Neben der “Hand that feeds” können wir uns außerdem zum “Inferno”, einer heruntergekommenen Roboter-Werkstatt, begeben, um dort für unsere launische Arbeitgeberin ein paar Tests an einer “Neu”anschaffung zu durchzuführen. Die erste bedeutsame Quest und das erste etwas fordernde Rätsel (wie befinden uns ja schließlich in einem Adventure) erhalten wir jedoch am Wahlbüro der Uminska, in dem wir ehrenamtlich Dienst an einer Sache tun, die wir zwar ganz gut finden, die uns bisher aber nicht ganz so mitgerissen hat. All das findet am Ufer eines schmalen Flusses statt, der sich durch das Viertel zieht, die roten Lampignons eines chinesischen Marktes spiegeln sich in Wellen des Wassers und die Menschen schlängeln sich vorbei an allerlei dubiosen Händlern, die neben nicht so vertrauenserweckend aussehend künstlichen Organen sogar ganze synthetische Ziegen anbieten. Der übrige begehbare Bereich des Bezirks erhebt und senkt sich in diversen Ebenen über die Map, was ihn nicht gerade übersichtlicher, aber umso interessanter macht. Etwas höher gelegen befindet sich auch das kleine Apartment von Zoe und Reza, in dem wir uns ebenfalls umsehen können.

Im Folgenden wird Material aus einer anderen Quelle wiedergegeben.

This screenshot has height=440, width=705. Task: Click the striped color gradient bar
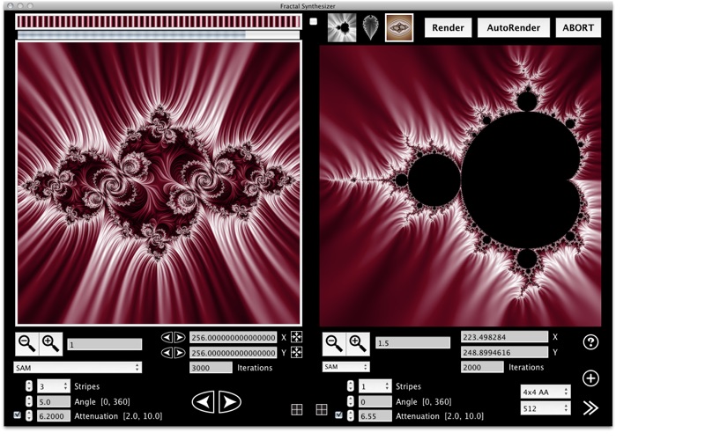(x=159, y=21)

Wohin es uns nach dem Abschluss der zweiten Zoe-Passage verschlägt, soll nicht verraten werden. Dieses Interludium gibt jedoch den bereits genannten Raum für umfangreiche Spekulationen und macht mehr als nur neugierig auf den nächsten Part.

 

Beeindruckende AussichtenBeeindruckende Aussichten

 

“Hilfe! Bitte helft mir!… Hilfe! Bitte helft mir! …Hilfe! Bitte…” – Über kleine Bugs, Glitches und Dauerschleifen

Dreamfall: Chapters ist aufgrund seines Umfangs in Bücher aufgeteilt; beim Kauf des Spiels erwirbt man jedoch nicht nur sofortig Buch 1, sondern gleichzeitig auch Season Passes zu den folgenden Büchern, die in Abstand zueinander erscheinen sollen – das erscheint sowohl positiv, als auch vielleicht ein bisschen…sagen wir, nervenaufreibend. Die Wirkung des Ganzen? Mehr Zeit für die Entwickler = auch hoffentlich eine ausgereifte Umsetzung + Spannung für uns Spieler. Bei der fehlerfreien Umsetzung hakt es allerdings schon in Part 1.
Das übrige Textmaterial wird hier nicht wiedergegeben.